**SUPPLIED DATA:**
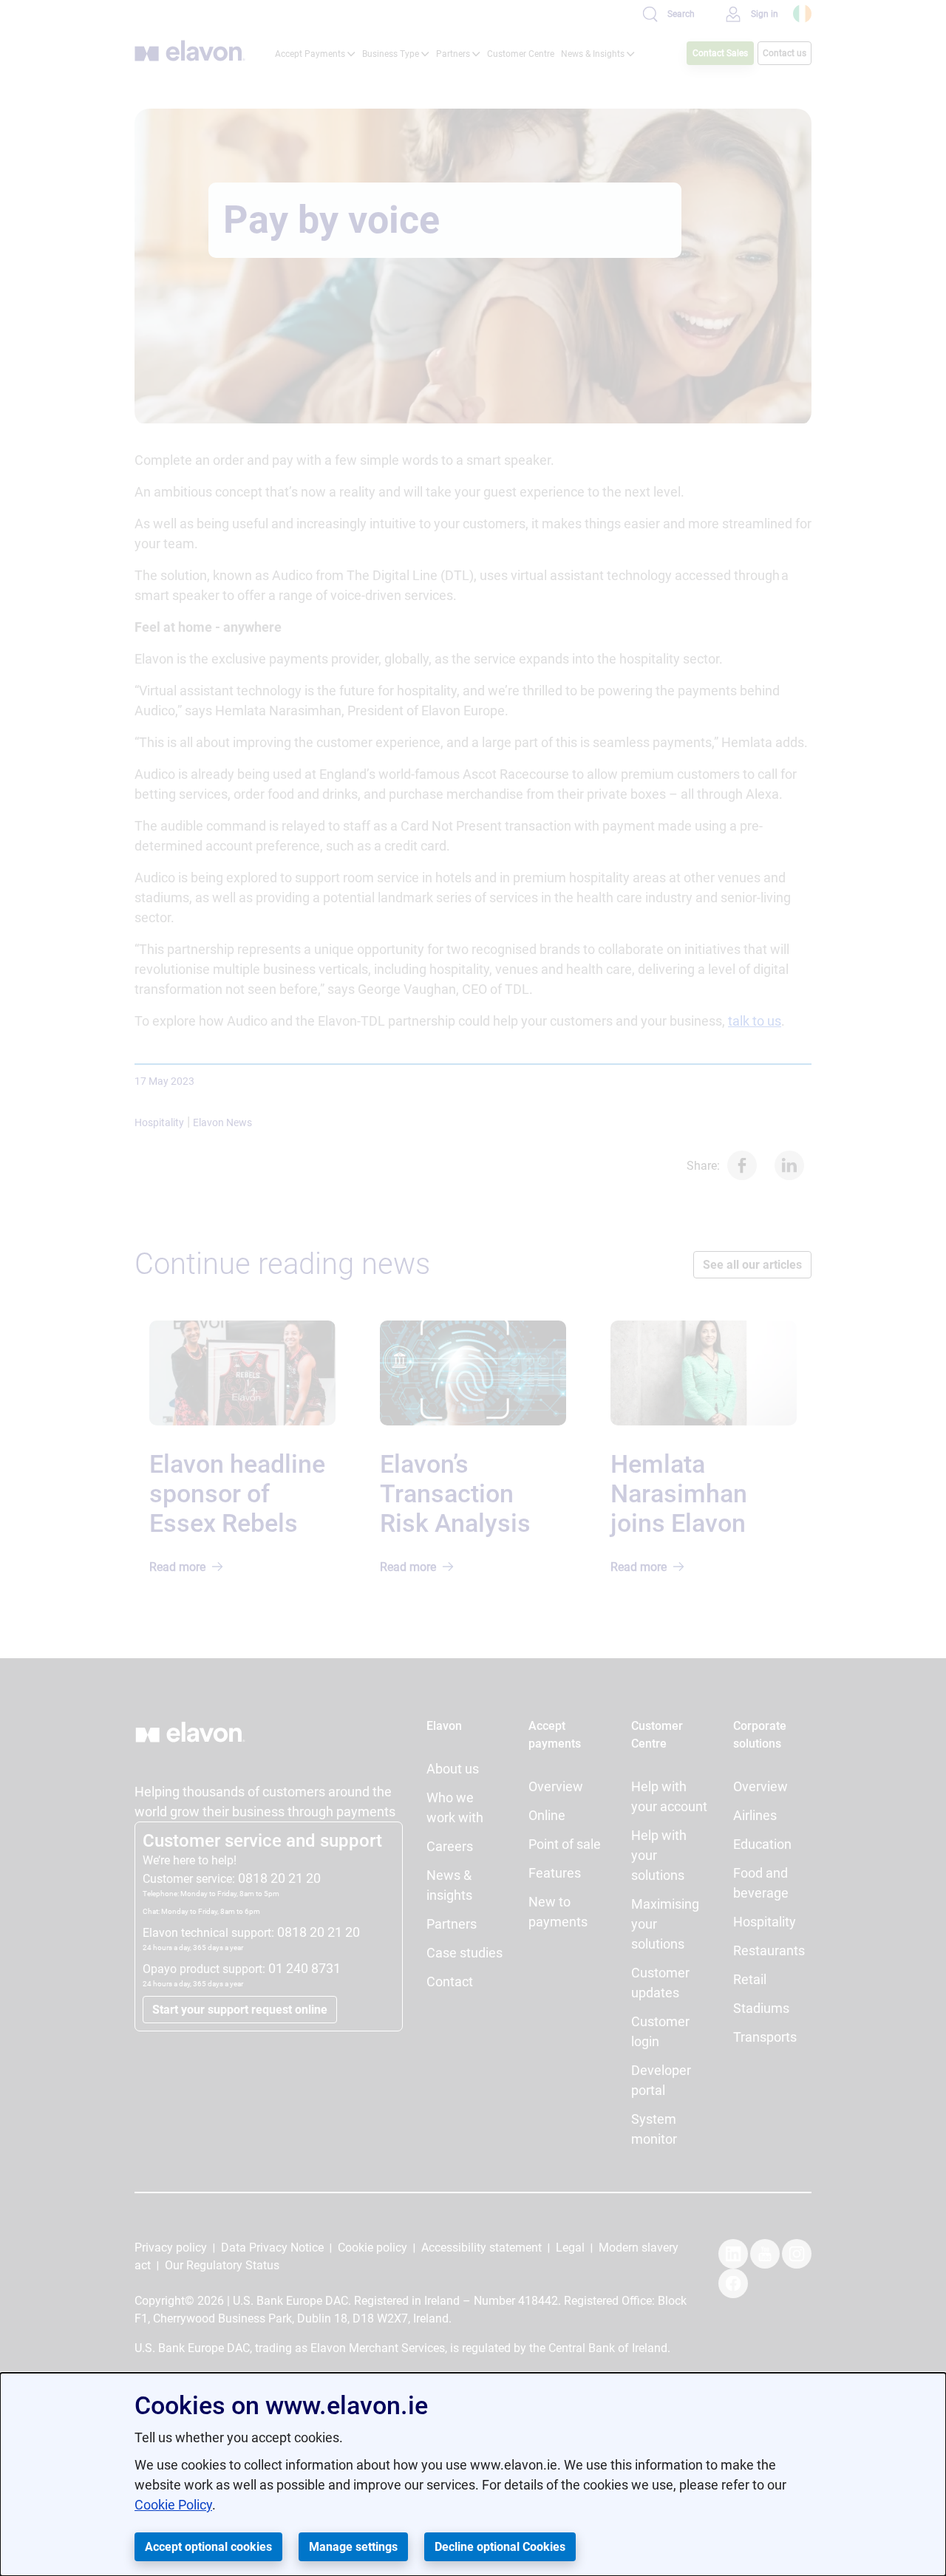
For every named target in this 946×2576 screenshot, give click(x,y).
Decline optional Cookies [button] (500, 2547)
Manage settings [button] (353, 2547)
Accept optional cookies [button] (208, 2547)
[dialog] (473, 2474)
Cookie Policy (173, 2504)
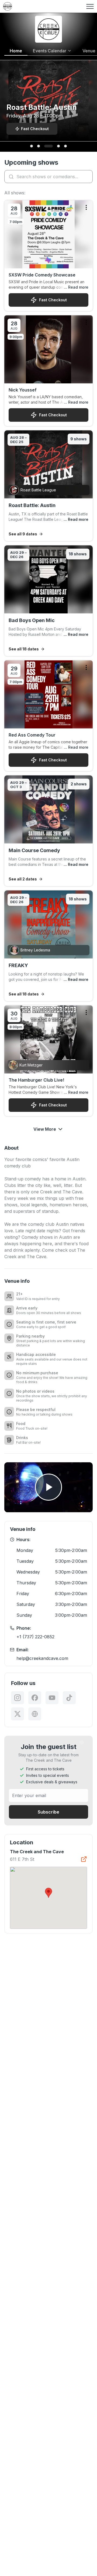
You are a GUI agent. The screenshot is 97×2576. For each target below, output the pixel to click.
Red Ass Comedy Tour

**WORK REQUIRED:** Examine the records and pull out every line where the string "click" occurs.

**EXERCISE RESULT:**
For every named target in this 946×2576 screenshot, give click(x,y).
You are a GUI agent. The screenshot is 97×2576. For each target below, output the pixel to click.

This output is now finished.